SUPPLIED ENTRIES Start Marker

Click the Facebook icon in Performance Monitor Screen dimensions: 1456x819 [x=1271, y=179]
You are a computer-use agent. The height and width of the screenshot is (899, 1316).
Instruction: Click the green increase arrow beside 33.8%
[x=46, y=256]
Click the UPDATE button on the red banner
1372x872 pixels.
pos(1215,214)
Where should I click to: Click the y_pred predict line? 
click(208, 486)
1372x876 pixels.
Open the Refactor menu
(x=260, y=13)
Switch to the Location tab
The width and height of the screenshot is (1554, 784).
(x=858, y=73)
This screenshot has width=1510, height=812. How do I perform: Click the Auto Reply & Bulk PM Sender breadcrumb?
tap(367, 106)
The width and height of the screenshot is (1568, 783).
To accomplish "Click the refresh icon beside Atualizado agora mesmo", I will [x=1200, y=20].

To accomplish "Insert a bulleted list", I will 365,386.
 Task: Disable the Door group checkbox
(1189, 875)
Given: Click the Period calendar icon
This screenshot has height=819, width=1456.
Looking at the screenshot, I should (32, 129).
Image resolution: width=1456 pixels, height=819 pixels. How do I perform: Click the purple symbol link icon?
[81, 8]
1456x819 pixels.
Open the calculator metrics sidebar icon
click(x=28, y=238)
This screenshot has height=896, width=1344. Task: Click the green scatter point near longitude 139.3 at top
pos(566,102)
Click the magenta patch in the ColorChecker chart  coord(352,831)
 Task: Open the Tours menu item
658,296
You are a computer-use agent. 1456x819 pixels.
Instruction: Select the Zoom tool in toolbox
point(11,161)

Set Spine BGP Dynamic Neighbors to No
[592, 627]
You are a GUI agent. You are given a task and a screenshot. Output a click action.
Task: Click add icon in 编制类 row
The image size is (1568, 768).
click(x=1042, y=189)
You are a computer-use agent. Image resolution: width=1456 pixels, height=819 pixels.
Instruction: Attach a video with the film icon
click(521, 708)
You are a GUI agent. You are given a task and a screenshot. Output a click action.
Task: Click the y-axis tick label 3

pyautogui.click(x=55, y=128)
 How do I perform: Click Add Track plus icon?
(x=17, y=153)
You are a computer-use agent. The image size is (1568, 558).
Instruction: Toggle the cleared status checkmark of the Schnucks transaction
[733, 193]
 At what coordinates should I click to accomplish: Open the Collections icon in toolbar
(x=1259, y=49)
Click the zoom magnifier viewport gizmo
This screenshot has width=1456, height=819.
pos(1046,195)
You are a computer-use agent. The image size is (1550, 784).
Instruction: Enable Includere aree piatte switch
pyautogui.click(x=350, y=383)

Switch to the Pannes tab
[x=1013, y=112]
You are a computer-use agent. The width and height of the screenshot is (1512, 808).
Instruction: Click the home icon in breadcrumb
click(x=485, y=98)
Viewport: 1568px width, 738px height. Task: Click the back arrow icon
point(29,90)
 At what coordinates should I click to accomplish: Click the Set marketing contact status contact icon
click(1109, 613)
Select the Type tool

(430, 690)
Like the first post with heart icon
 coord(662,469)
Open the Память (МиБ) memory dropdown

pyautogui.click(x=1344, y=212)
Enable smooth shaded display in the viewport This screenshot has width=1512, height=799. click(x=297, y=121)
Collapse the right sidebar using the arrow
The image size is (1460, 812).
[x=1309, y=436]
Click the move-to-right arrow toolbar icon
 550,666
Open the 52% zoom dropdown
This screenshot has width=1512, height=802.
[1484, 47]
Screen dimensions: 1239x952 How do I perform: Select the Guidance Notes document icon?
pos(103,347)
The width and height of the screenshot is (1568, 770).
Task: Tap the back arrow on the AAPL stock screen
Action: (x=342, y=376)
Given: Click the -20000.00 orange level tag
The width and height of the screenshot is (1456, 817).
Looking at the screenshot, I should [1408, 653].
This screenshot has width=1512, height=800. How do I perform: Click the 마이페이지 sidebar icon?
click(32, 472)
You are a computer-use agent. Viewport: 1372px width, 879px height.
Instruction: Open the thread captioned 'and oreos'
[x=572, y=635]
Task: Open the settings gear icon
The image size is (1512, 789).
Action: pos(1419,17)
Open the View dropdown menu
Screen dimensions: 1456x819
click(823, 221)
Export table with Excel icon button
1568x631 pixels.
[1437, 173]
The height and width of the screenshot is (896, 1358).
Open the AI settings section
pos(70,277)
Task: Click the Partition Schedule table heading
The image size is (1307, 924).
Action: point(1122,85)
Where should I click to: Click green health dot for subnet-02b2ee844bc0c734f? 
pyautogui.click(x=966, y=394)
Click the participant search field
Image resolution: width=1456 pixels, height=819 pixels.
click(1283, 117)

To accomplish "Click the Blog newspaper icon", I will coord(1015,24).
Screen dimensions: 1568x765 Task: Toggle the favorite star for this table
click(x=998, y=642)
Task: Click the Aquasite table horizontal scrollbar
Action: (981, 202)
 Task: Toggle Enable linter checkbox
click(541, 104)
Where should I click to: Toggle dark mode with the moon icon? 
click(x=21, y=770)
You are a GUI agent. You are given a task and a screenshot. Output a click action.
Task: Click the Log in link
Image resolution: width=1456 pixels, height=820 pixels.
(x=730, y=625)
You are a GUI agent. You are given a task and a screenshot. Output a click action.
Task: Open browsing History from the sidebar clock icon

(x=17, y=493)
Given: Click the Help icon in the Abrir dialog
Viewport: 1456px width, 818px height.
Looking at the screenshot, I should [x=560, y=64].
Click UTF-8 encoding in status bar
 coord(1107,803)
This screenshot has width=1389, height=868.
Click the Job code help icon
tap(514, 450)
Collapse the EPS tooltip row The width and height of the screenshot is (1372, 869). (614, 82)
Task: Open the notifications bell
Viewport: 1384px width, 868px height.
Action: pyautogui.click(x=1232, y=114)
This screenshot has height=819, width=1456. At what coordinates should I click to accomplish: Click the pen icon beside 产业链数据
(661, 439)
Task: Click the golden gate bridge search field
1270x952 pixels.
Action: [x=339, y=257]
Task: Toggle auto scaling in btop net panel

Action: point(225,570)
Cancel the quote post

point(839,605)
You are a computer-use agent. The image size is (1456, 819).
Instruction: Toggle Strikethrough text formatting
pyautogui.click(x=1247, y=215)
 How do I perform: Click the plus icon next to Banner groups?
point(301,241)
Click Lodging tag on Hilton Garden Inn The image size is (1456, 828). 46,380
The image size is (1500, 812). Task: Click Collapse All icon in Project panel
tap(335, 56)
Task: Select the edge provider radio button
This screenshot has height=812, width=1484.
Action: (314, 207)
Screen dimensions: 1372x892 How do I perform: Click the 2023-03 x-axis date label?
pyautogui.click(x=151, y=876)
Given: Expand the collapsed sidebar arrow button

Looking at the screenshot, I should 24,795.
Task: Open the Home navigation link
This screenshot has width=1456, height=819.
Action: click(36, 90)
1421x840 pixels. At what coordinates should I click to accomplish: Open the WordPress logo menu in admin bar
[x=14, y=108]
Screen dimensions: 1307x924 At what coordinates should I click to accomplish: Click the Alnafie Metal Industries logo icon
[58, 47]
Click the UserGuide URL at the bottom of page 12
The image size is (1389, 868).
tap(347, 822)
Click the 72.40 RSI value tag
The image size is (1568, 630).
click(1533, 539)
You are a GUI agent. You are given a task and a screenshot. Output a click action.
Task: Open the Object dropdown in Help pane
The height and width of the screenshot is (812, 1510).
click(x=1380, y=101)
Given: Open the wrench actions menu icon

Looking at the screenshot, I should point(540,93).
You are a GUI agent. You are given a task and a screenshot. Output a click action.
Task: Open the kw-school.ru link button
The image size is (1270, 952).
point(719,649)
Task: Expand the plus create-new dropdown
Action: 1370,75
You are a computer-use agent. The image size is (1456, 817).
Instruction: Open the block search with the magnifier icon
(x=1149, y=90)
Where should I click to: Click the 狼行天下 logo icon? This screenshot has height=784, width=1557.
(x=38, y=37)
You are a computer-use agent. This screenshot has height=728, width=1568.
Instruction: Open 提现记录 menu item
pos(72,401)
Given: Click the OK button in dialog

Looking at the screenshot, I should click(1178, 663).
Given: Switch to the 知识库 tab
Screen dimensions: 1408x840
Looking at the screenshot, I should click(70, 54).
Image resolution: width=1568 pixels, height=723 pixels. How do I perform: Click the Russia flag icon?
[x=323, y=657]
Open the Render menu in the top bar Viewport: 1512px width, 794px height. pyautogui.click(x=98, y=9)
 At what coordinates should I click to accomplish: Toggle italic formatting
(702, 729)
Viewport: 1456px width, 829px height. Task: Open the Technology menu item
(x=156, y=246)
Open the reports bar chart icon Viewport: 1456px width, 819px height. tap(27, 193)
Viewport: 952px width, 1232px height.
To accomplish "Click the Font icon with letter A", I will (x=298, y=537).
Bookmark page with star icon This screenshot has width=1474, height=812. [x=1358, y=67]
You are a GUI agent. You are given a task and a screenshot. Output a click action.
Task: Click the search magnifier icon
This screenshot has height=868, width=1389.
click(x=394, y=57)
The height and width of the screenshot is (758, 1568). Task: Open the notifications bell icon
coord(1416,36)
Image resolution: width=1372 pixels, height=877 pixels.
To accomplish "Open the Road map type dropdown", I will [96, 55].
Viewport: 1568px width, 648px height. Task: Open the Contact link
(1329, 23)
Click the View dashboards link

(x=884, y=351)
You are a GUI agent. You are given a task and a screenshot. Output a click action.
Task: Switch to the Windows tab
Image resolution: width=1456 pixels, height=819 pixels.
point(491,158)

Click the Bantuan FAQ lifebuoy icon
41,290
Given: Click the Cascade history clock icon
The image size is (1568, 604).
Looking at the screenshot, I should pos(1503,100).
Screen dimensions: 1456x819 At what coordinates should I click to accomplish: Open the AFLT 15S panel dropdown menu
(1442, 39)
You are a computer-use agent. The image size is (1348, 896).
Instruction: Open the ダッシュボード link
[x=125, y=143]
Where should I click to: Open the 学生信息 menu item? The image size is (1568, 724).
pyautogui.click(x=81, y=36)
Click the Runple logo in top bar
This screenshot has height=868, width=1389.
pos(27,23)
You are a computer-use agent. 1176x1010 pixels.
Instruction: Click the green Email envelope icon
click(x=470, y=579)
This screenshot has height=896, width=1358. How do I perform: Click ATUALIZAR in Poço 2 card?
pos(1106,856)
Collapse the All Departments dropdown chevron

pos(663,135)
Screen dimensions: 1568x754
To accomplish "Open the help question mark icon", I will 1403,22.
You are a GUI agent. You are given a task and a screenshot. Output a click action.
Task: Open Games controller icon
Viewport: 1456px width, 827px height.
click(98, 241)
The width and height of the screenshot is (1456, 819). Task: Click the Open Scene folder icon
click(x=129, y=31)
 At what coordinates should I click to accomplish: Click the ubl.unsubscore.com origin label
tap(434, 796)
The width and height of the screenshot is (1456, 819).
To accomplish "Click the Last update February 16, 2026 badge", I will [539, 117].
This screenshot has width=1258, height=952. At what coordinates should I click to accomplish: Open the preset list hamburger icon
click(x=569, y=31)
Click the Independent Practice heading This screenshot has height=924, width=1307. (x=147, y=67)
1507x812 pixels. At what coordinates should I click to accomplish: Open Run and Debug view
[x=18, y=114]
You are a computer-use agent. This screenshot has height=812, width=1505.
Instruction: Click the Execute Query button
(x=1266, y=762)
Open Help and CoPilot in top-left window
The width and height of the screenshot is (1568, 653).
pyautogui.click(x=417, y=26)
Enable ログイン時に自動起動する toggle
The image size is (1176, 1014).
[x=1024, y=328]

SUPPLIED ENTRIES End Marker

▶ _WHAT IS EXPECTED_:
The first line of the entries, the line with "1372x876 pixels.", and every line between them should be retyped exactly, and nothing else.

▶ _SOLUTION_:
Click the Facebook icon in Performance Monitor Screen dimensions: 1456x819 [x=1271, y=179]
You are a computer-use agent. The height and width of the screenshot is (899, 1316).
Instruction: Click the green increase arrow beside 33.8%
[x=46, y=256]
Click the UPDATE button on the red banner
1372x872 pixels.
pos(1215,214)
Where should I click to: Click the y_pred predict line? 
click(208, 486)
1372x876 pixels.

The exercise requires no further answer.